▶ **Consigne**:
Rédigez la suite du texte sur Élie et l'opposition entre Yahvé et Baal, en reprenant juste après sa dernière phrase.

Dans le royaume du Nord c’est le choix de Baal qui est fait, ce qui a des conséquences, quant à la conception de la divinité. Yahvé est d’abord le Dieu de l’expérience nomade austère du désert du Sinaï (1 R 19), alors que Baal est celui de la pluie, nécessaire aux agriculteurs, mais avec un espoir d’abondance. De plus les traditions sur Baal, mentionnent sa soumission à la mort et aux ténèbres, au moins une partie de l’année[13], alors que Yahvé est le Dieu de la vie et de la lumière, voire du feu[14]. Dans le royaume du Nord, en 1 R 16,32, il est dit que Achab y introduit le culte de Baal. En réplique, au nom de Yahvé, Élie affirme qu’il n’y aura ni rosée ni pluie, durant quelques années (1 R 17,1)[15]. Ce point correspond à la remise en cause du pouvoir de Baal. C’est Yahvé le Dieu de la rosée et de la pluie, particulièrement selon la doctrine deutéronomiste (Dt 32,2-3). En 1 R 17,4-6[16], le pain et la viande apportés par les corbeaux à Élie, rappellent la nourriture du désert (Ex 16 ; Nb 11,31 ; Ps 105,40). En 1 R 17,7-16, Élie va à Sarepta de Sidon, donc en territoire de Baal. Au nom de Yahvé il assure à une veuve et à son fils le pain et l’huile, c’est-à-dire que Yahvé se substitue au rôle défaillant de Baal[17]. Il ressuscite même le fils de la veuve (1 R 17,17-24), alors que Baal est lui-même cycliquement vaincu par Mot, le dieu de la mort[18]. En 1 R 18 la victoire cultuelle de Yahvé face à Baal (18,20-40) voulue par Élie (18,1-19), permet le retour de la pluie (18,41-46, cf. 18,1) qui ne peut plus être attribuée qu’à Yahvé. L’usage du verbe psḥ en 1 R 18,21.26 (pour décrire l’agitation devant Baal !) fait allusion à la célébration de la Pâque en Ex 12,13.23.27. Le verbe psḥ n’apparaît pas par ailleurs dans les livres des Rois ; toutefois le substantif est présent en 2 R 23,21.22.23, en référence à la Pâque de Josias qui, selon le texte, n’avait pas été célébrée de cette manière depuis le temps des Juges (2 R 23,22). Ce point est conforme à l’influence de la doctrine de Deutéronome sur les livres des Rois avec le rejet de Baal en 1 R 18.

Mais Yahvé ne doit pas être identifié à Baal, même s’il revendique les pouvoirs de Baal (Ps 29). Il reste premièrement le Dieu des nomades, immigrés du Sinaï, comme le souligne le récit du retour d’Élie à l’Horeb en 1 R 19[19], où Yahvé ne se révèle pas dans le tintamarre, mais dans la brise légère (qwl dmmh[20]) (1 R 19,12-13). En 1 R 18,21, Élie se réfère à la religion ancestrale austère de Yahvé en contradiction avec le caractère luxuriant de la religion de Baal[21]. En 1 R 19,9.13, la mention de la grotte (hm‘rh), avec l’article défini, doit faire allusion à la « fente du rocher » (bnqrt hṣwr) d’Ex 33,22, où Yahvé cache Moïse quand il fait passer sa gloire[22].

▶ **Entrées fournies**:
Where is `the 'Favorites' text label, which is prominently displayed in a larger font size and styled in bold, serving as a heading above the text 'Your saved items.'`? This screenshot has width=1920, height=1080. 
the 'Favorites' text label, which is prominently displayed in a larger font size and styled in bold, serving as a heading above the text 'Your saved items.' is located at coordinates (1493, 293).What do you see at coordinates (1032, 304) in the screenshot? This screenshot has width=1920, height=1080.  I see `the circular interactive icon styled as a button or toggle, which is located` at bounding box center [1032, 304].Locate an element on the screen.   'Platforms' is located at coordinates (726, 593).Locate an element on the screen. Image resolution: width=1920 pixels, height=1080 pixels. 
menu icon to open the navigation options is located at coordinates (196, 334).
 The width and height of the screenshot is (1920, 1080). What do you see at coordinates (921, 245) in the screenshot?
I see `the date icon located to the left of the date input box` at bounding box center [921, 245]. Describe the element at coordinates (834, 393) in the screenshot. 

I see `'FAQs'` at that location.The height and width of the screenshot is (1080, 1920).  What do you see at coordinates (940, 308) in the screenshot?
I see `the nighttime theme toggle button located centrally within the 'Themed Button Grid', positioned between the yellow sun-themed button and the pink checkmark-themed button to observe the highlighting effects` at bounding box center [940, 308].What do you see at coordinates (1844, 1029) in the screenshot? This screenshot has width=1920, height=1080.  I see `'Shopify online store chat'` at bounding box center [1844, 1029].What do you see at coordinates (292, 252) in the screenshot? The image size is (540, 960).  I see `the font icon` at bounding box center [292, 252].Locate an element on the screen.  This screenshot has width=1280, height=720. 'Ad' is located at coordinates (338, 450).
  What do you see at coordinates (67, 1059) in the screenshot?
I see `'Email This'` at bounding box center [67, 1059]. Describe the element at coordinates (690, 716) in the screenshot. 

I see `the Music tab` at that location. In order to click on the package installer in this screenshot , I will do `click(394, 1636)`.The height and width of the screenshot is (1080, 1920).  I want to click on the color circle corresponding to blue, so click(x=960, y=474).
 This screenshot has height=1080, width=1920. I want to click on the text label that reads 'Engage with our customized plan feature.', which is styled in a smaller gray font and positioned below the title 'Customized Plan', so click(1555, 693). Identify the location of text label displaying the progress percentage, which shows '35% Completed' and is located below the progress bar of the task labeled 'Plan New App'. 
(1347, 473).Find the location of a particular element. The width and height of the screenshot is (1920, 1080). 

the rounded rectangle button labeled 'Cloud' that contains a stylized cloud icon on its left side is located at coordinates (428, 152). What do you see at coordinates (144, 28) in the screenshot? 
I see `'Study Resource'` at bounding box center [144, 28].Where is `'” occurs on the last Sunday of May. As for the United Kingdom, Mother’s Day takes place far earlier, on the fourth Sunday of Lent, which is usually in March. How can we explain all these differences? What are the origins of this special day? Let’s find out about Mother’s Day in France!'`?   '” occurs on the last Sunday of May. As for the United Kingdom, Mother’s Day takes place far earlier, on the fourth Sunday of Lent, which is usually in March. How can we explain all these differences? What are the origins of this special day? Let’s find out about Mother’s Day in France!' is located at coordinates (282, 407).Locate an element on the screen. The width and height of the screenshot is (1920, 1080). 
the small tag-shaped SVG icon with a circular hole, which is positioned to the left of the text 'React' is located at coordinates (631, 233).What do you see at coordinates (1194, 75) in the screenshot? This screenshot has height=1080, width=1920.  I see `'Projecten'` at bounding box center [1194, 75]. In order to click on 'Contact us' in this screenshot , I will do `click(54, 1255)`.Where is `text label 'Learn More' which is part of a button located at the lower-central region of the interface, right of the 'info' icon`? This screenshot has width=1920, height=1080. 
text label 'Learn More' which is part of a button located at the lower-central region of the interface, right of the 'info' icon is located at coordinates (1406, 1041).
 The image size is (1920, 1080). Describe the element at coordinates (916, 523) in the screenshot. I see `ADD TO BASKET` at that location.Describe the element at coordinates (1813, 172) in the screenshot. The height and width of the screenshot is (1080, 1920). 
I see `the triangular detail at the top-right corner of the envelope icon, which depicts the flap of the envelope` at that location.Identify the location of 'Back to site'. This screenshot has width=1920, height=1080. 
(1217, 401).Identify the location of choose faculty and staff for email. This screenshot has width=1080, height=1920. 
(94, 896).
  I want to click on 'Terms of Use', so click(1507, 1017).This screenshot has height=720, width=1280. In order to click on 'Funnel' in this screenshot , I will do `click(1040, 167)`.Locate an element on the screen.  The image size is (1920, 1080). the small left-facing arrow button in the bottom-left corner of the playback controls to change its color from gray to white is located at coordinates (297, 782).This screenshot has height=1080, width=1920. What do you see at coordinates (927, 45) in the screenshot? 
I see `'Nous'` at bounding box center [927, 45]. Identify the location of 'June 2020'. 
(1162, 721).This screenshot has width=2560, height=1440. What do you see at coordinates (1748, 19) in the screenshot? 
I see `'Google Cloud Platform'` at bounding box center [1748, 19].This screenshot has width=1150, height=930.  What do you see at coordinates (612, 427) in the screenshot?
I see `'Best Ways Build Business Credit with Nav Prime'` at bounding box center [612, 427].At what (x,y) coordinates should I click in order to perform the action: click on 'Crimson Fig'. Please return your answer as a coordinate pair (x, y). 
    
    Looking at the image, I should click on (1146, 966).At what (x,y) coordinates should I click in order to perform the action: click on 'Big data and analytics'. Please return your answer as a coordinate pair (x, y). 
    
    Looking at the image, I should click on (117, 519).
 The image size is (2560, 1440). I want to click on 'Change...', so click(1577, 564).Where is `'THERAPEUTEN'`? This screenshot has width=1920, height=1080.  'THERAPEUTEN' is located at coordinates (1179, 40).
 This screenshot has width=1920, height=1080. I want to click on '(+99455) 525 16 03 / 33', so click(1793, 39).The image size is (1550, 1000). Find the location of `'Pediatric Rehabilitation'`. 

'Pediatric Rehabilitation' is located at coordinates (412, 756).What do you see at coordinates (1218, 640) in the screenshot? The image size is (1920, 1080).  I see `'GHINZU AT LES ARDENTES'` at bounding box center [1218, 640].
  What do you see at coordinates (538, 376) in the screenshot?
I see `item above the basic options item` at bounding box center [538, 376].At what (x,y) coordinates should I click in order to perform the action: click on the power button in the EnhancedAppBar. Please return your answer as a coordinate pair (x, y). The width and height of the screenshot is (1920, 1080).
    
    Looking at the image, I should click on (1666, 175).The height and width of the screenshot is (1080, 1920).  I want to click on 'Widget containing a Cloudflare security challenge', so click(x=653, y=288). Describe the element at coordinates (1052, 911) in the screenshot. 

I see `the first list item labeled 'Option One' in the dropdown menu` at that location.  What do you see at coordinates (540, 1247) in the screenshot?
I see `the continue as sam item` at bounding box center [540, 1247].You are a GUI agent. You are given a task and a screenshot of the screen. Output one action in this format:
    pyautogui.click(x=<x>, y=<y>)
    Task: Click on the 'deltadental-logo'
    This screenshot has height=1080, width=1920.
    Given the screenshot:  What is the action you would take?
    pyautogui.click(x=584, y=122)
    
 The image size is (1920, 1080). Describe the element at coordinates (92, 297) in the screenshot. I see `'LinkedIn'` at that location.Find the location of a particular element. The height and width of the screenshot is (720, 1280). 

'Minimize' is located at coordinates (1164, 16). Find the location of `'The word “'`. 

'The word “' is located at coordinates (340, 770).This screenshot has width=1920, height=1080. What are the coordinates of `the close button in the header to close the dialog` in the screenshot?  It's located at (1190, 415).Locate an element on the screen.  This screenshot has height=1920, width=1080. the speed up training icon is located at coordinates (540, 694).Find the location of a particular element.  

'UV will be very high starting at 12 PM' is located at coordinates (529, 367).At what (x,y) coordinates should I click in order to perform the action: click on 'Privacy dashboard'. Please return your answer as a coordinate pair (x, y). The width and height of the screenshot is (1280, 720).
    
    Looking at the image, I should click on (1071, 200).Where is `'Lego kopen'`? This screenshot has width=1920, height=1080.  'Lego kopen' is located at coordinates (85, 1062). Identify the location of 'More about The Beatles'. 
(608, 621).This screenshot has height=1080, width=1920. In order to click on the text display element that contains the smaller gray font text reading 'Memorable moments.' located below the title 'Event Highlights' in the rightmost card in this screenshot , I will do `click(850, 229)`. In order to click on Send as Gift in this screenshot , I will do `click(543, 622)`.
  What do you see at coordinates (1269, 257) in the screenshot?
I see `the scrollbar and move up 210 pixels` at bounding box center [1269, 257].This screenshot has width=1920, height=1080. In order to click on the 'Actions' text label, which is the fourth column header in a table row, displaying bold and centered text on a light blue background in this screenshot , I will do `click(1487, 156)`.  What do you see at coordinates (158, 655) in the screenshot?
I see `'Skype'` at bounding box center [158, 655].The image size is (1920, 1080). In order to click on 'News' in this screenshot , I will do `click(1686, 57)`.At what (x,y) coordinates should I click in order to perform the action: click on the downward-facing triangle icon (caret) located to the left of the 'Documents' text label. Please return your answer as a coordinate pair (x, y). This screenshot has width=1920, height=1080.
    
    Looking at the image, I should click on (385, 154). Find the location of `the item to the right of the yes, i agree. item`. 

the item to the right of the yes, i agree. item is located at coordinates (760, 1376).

▶ **Résultat ci-dessous**:
Le choix d’une divinité, entre Yahvé et Baal, est une constante dans l’histoire de la révélation jusque dans le Nouveau Testament. Dans ce dernier la continuité avec les prophètes de Yahvé, est assurée non seulement par Jean-Baptiste, le nouvel Élie[23] mais également par Jésus lui-même, surtout en en ce qui concerne le don de la nourriture par la divinité. Sur ce dernier point, il faut prendre en compte l’assimilation de Elyon (‘lywn) avec Yahvé. En Mt 1,1, Jésus est présenté comme descendant de David, celui qui fit monter l’arche de Yahvé à Jérusalem (Ps 132 ; 1 Ch 15-16 et autres), et également descendant d’Abraham[24]. La mention de ce dernier fait allusion à Melchisédech prêtre du Très Haut (‘lywn) de Gn 14,18-20, qui apporte le pain et le vin[25], nourriture à laquelle Jésus va donner une signification nouvelle lors de son dernier repas. En Mc 7,24, Jésus marche sur les traces d’Élie et d’Élisée dans les régions de Tyr et de Sidon, territoire de Baal[26]. En Mc 8,1-10, la seconde multiplication des pains se fait au retour de Tyr (Mc 7,24-30), sur les pas d’Élie, au profit de la communauté de culture hellénistique représentative des nations, comme le souligne l’usage du chiffre 7 en Mc 8,6.8[27] à la suite d’une guérison en Décapole (Mc 7,31-37)[28], une région de culture hellénistique. Il y a la volonté d’ouvrir le don divin du pain aux représentants d’autres nations, extérieures à Israël. Jésus a en quelque sorte transposé le miracle du pain au profit de la communauté de culture hellénistique de Décapole.

1.2 Le texte de 1 R 20,1-34 : le dieu Hadad, semblable à Baal. Le prophète de Yahvé et les victoires inespérées contre Ben-Hadad. Puis 1 R 20,35-43 et la désobéissance du roi d’Israël

Le texte de 1 R 20,1-34, ne doit pas être daté de l’époque d’Achab, mais il doit faire référence à un autre Ben-Hadad, du temps d’Élisée[29]. Le roi d’Israël ne devait pas être nommé primitivement dans ce texte ; le nom d’Achab, mentionné aux v. 13[30]-14, a été ajouté au v. 2. La forme finale du récit doit servir à condamner Achab, condamnation qui, historiquement, se réalisera au temps de sa descendance, particulièrement de son fils Joram.

Les succès contre Ben-Hadad[31] peuvent déjà se lire en continuité avec l’opposition entre Yahvé et Baal des chapitres précédents, car le nom de Ben-Hadad, fait référence au dieu Hadad. Or Hadad présente des caractéristiques semblables à Baal, auquel il est identifié à Ugarit[32]. Par l’influence de la sédentarisation, il a été adopté par les Araméens.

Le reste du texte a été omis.